* To do:
Gather every line from the items below that contains the string "height", matching case exactly.

-- start of Data for processing --

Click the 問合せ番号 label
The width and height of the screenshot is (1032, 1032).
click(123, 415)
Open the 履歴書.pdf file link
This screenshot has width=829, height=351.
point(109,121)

-- end of Data for processing --

* Written solution:
The width and height of the screenshot is (1032, 1032).
This screenshot has width=829, height=351.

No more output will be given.